Originally Posted by preciselove
Maybe a bit more context. The plan is for the 3 of us to have kids, so both of them will be having kids with me. Not sure if that matters or not.
I guess with the "new" woman in the relationship (new being about 9 months in) and a newborn already here it may be best just to wait a little on what to say she is to the child until she has her own children (and hence fully committed to the family).
I guess one reason people prefer using their real name is it is easier to leave the relationship compared to if they called you dad or mum. If this "New" relationship doesn't last and we have been letting the children call her "mum" then they have lost a "mum" instead of "jane".
Still, with friends calling themselves "aunts" or "uncles" to our child I feel like if there was a special word for "mum #2" it would ensure they are "different" than most people in name as well as function.

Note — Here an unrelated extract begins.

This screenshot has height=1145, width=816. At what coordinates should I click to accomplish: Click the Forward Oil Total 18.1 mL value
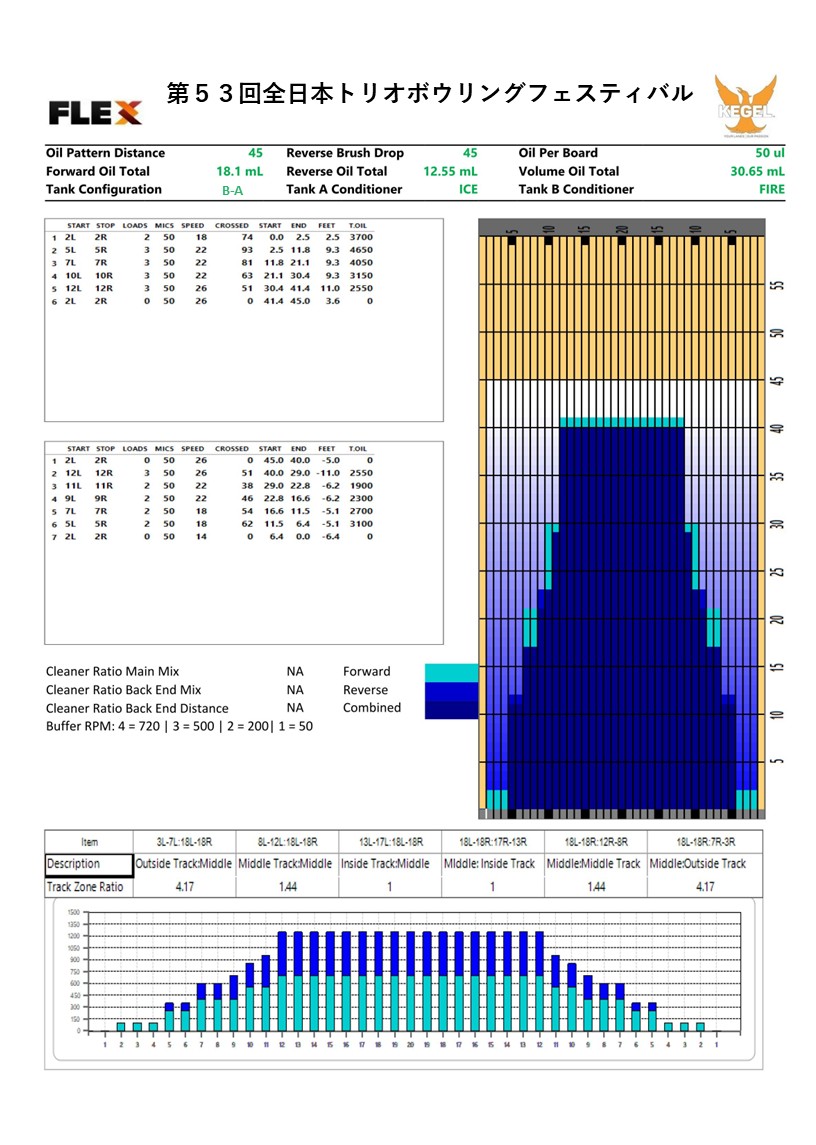(240, 171)
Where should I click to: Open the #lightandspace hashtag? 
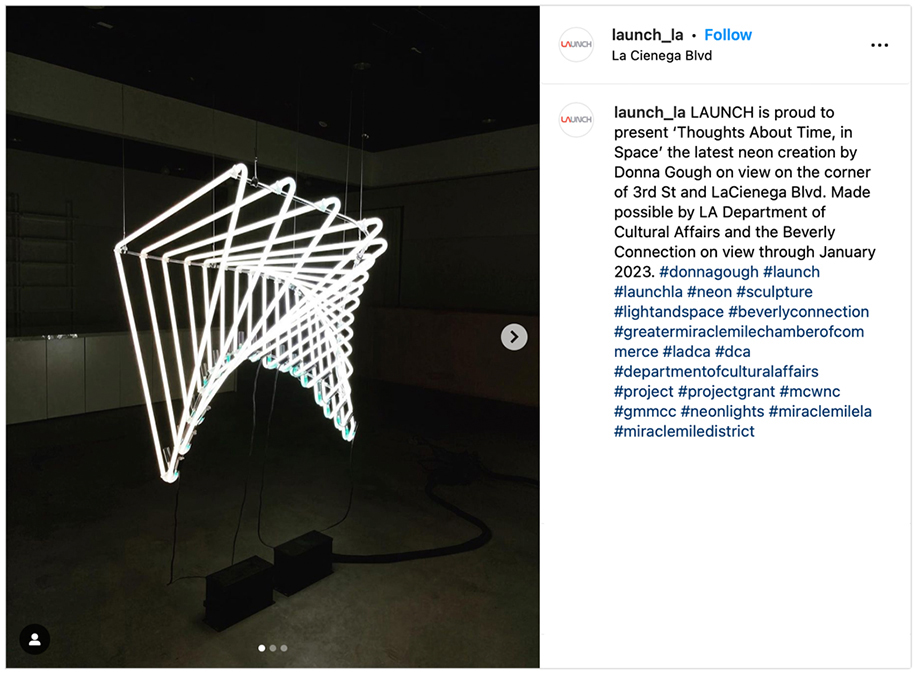click(x=669, y=312)
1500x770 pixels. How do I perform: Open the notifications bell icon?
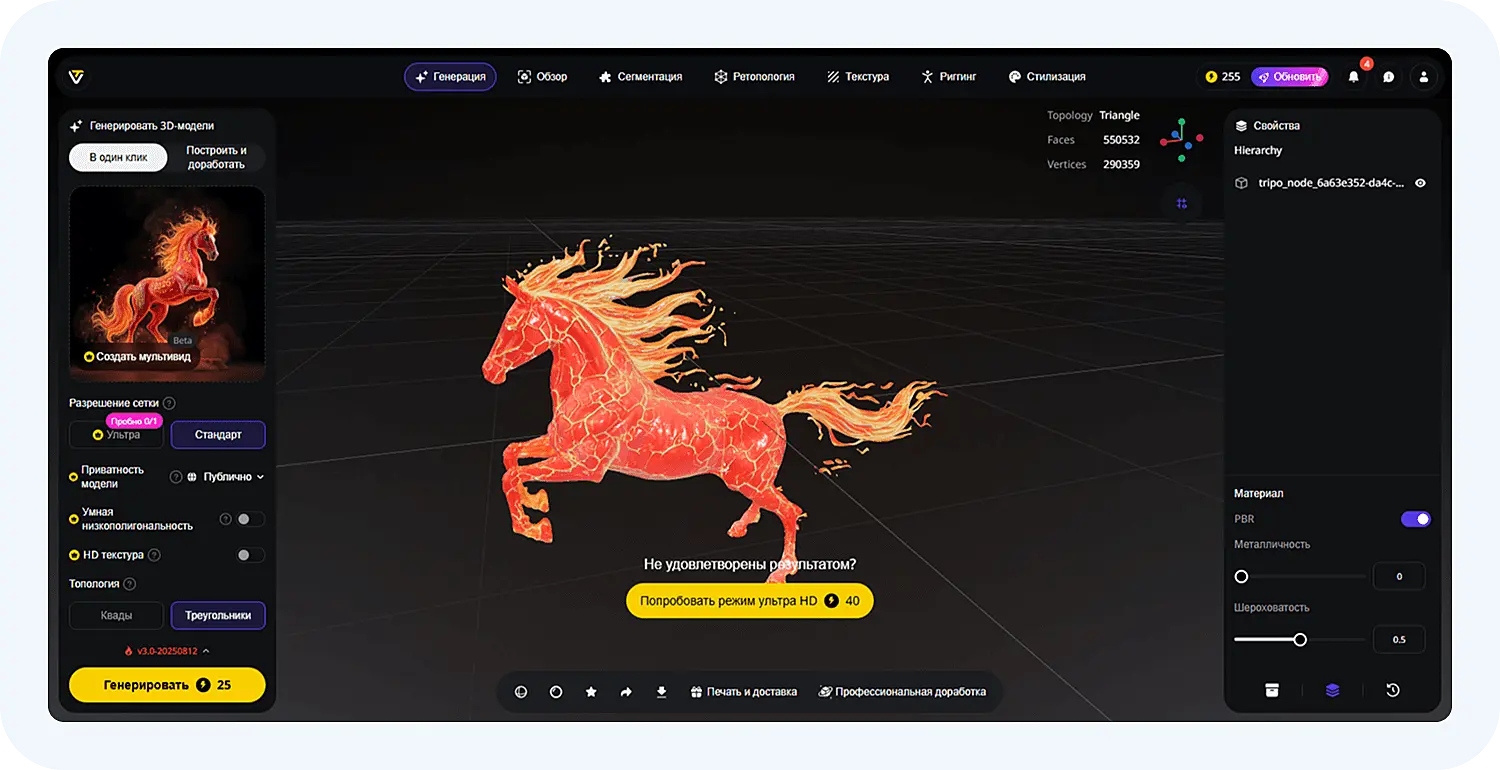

As well as it might be easier, it certainly isn't a reason for it. It is the lovers who lose the relationship. Children too young have no idea on what has happened and those too old just couldn't care less. There is no middle ground between the two either. However, if you have grown up with these children from young to old, then yes, they are losing someone they saw as a sort of parental figure perhaps. But that is not their fault is it? Just because your relationship with your partners messes up, you have no right to stop that relationship between the child and those ex partners of yours. In that case, you could argue they have lost nothing. Your problems don't become their problems.